━━━ Records for this task ━━━
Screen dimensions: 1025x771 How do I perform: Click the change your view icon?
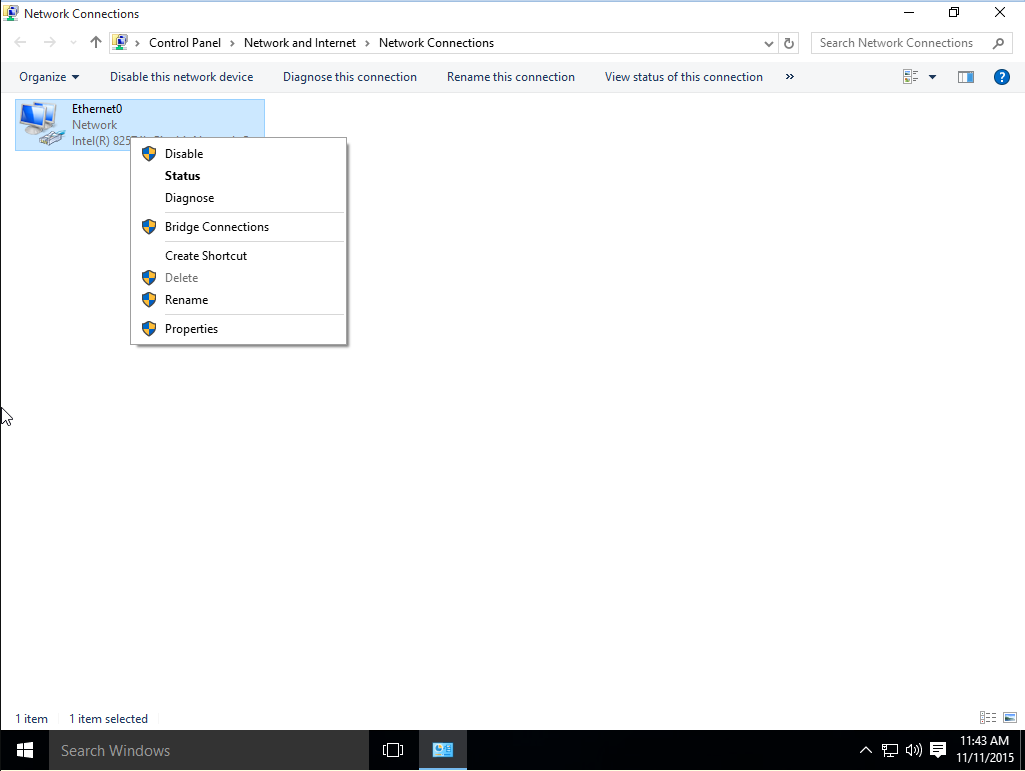point(911,77)
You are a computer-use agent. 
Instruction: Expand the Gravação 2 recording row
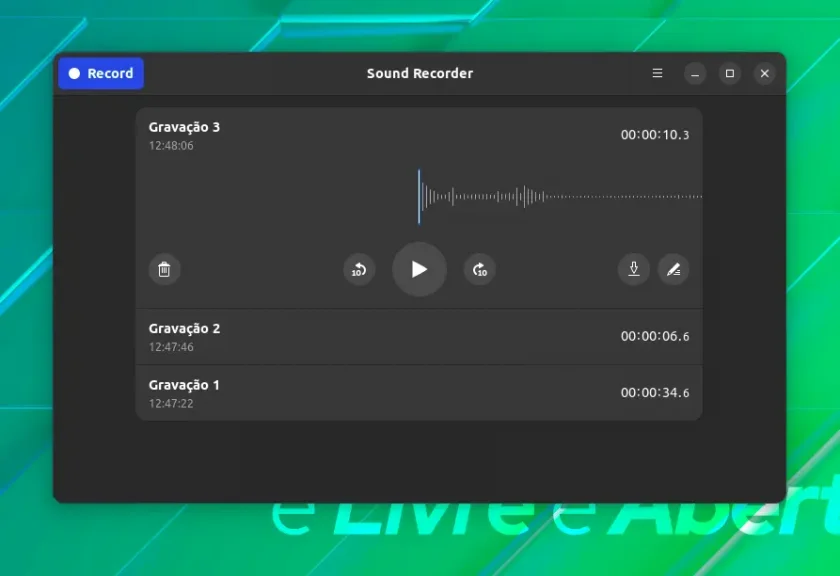[x=419, y=337]
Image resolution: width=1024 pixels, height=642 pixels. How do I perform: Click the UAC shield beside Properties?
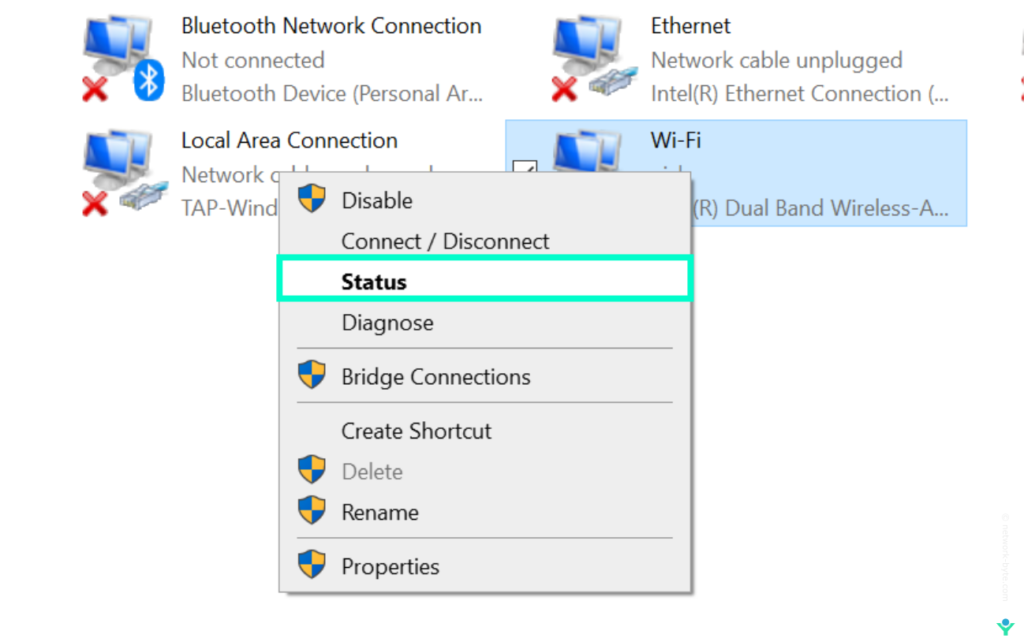[311, 564]
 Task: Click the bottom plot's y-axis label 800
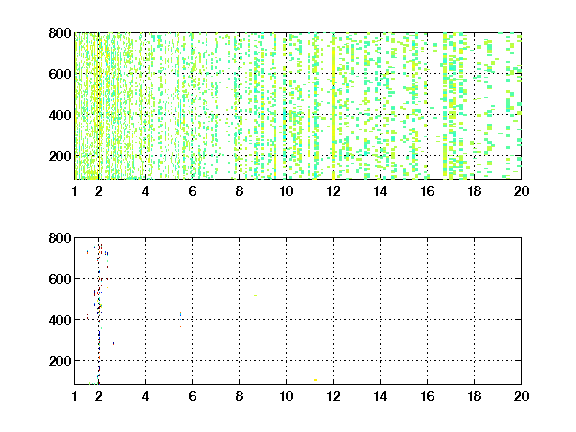60,238
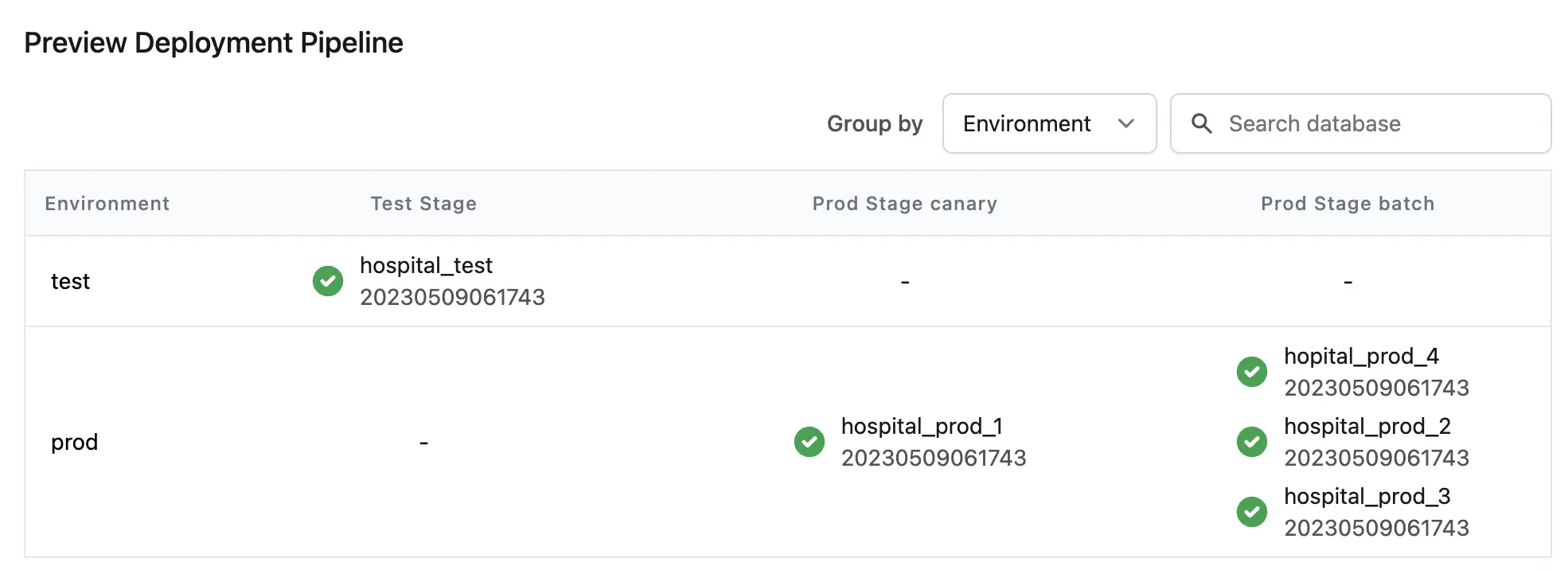Open the hospital_prod_1 database entry
Screen dimensions: 1568x570
[922, 426]
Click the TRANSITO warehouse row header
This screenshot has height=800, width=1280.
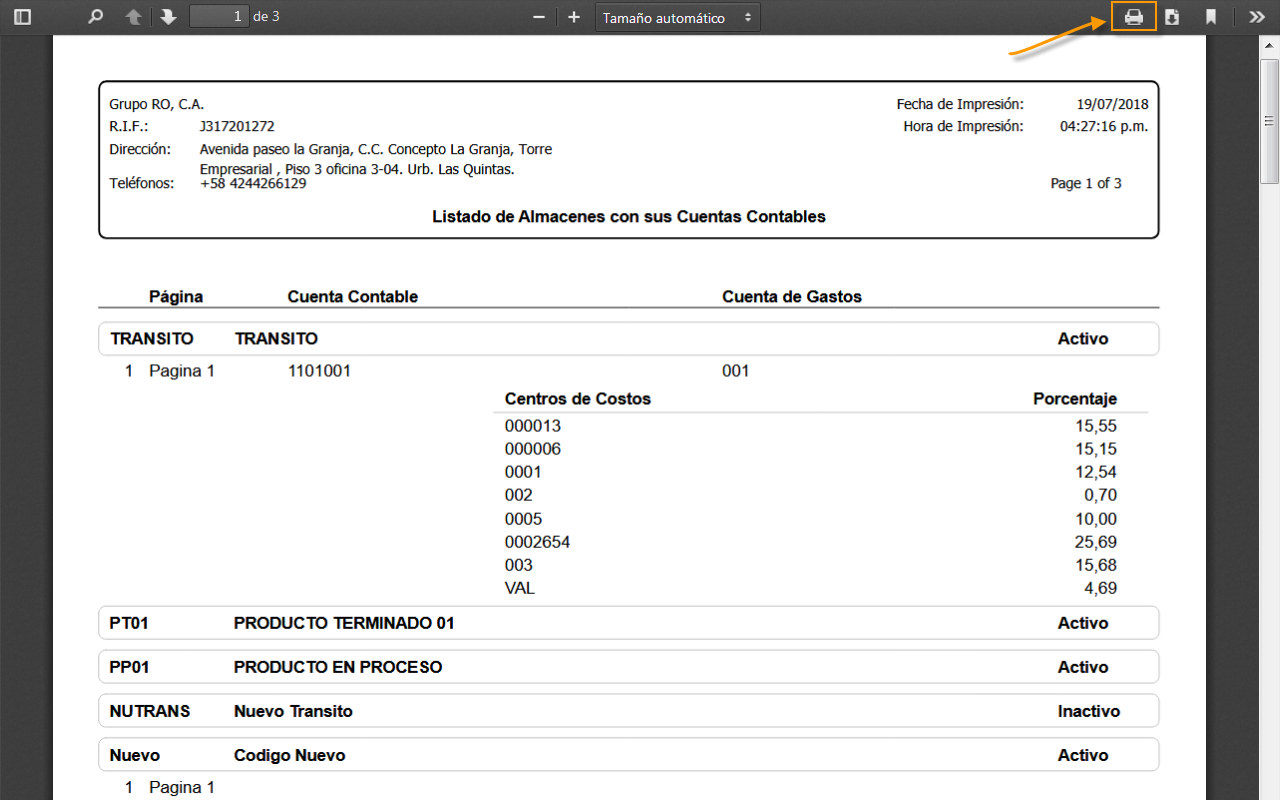pyautogui.click(x=628, y=339)
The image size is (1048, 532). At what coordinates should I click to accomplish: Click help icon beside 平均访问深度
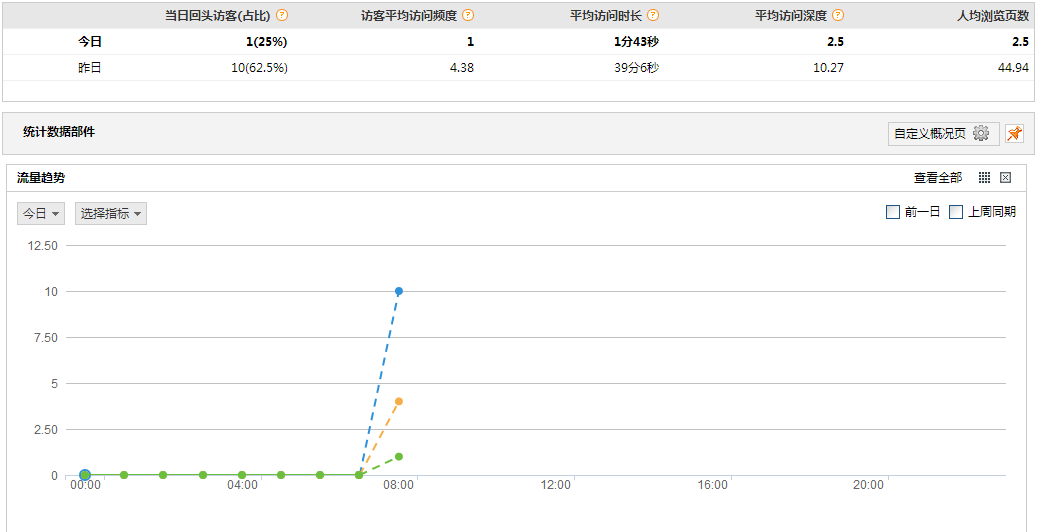(838, 15)
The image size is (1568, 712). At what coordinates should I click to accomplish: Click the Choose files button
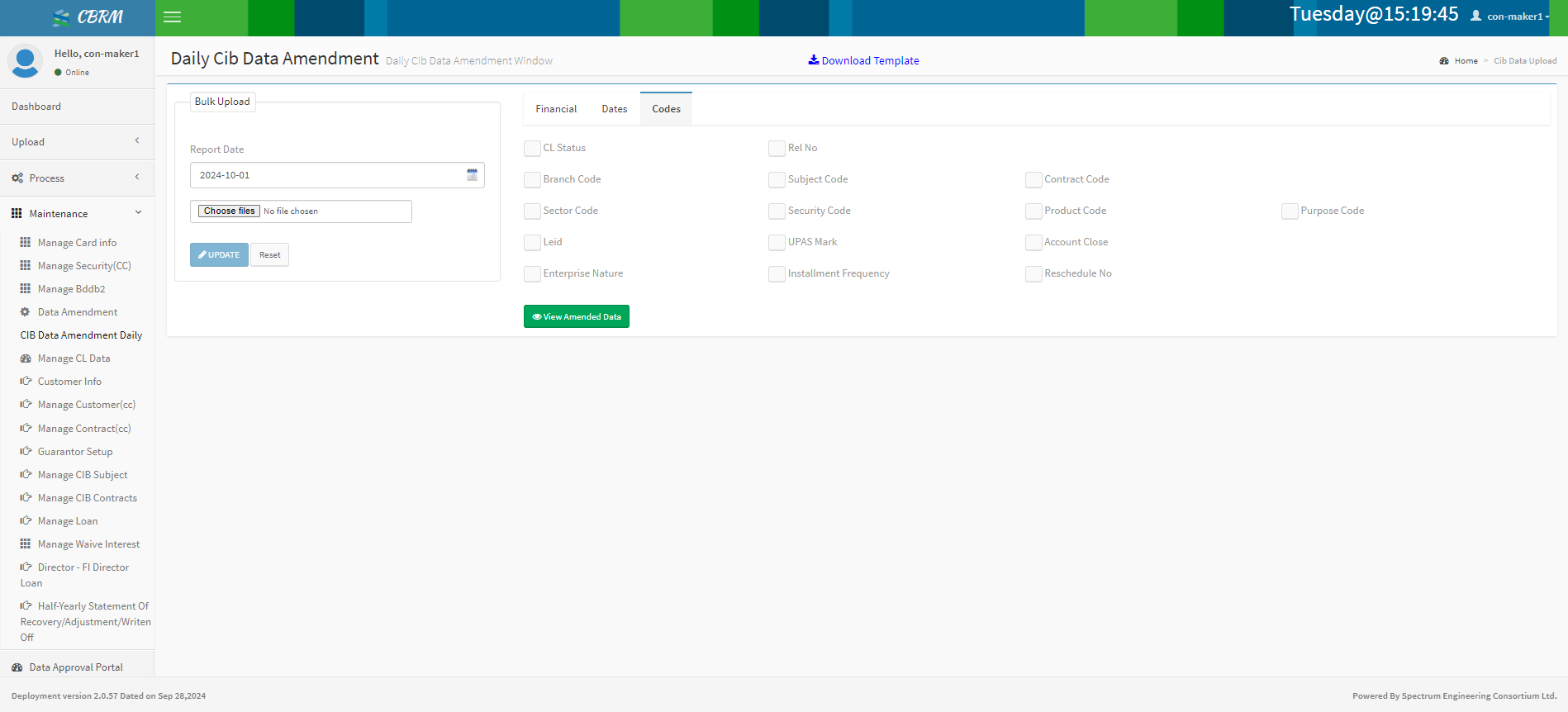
━━━
Exercise requirements - Give again exactly the lines from the one holding "Task: Click the" to the final line of the records, both ends included, and nothing more. Pictures do not belong in the copy.

Solution to this task -
 Task: Click the bottom plot's y-axis label 800
60,238
Open the hospital_prod_1 database entry
Screen dimensions: 1568x570
[922, 426]
Click the TRANSITO warehouse row header
This screenshot has height=800, width=1280.
pyautogui.click(x=628, y=339)
The image size is (1048, 532). At what coordinates should I click to accomplish: Click help icon beside 平均访问深度
(838, 15)
The image size is (1568, 712). At what coordinates should I click to accomplish: Click the Choose files button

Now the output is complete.